Op een dag hoorde ik mijn dochter, toen 4 jaar, in de speelgoedwinkel zeggen: ‘Ik zoek meer iets… meisjesachtigs. Iets… K3-achtigs.’ Nog niet eerder had zij het woord meisjesachtig of andere woorden op -achtig gebruikt, nu bedacht ze er zelfs een nieuws woord bij – en ik wist uiteraard wat zij bedoelde.
Gisteren had ze (nu 5 jaar) het over de ‘voortiteling’ van een tv-programma. Ik heb de laatste tijd vaak geroepen dat de tv ‘na dat programma, oké dan, na de aftiteling’ uit moet.

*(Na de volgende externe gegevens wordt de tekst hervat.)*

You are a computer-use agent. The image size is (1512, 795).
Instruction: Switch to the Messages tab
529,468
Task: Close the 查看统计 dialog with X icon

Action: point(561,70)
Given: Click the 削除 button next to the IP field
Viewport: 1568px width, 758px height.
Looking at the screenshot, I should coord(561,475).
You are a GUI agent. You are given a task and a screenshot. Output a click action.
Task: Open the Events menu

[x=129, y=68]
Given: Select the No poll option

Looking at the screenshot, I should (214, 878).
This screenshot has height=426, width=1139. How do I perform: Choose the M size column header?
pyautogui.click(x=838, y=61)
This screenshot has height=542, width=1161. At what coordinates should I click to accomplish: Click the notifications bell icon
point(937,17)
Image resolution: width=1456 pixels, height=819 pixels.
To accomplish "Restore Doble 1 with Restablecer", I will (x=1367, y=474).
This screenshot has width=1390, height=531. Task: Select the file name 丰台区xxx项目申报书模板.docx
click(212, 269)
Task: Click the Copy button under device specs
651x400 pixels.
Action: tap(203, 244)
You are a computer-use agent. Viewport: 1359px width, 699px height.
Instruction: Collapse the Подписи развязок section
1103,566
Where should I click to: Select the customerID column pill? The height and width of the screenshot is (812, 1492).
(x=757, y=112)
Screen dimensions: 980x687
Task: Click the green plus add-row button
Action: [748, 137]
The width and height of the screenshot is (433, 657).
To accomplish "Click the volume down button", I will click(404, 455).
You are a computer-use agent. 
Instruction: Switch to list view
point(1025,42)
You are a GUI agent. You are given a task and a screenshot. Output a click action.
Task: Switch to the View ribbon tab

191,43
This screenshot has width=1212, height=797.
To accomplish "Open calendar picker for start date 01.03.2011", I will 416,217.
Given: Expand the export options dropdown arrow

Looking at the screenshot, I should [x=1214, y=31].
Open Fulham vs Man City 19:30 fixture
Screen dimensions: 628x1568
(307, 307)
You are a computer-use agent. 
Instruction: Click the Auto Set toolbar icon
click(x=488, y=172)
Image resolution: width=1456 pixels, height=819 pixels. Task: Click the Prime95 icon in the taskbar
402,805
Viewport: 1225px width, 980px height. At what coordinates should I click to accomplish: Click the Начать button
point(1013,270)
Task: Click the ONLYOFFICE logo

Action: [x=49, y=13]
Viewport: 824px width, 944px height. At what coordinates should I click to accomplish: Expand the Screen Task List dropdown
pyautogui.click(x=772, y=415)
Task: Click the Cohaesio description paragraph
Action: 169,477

Maar het mooiste vind ik deze:
Staan we ofzo voor een stoplicht?
Kan een taalkundige mij dit uitleggen? ‘Ofzo’ als zelfstandig zinsdeel, als bijwoordelijke bepaling en niet aan het einde van de zin, dezelfde grammaticale functie als het woord ‘misschien’ of ‘soms’ – misschien begrijpt zij de betekenis ook zo?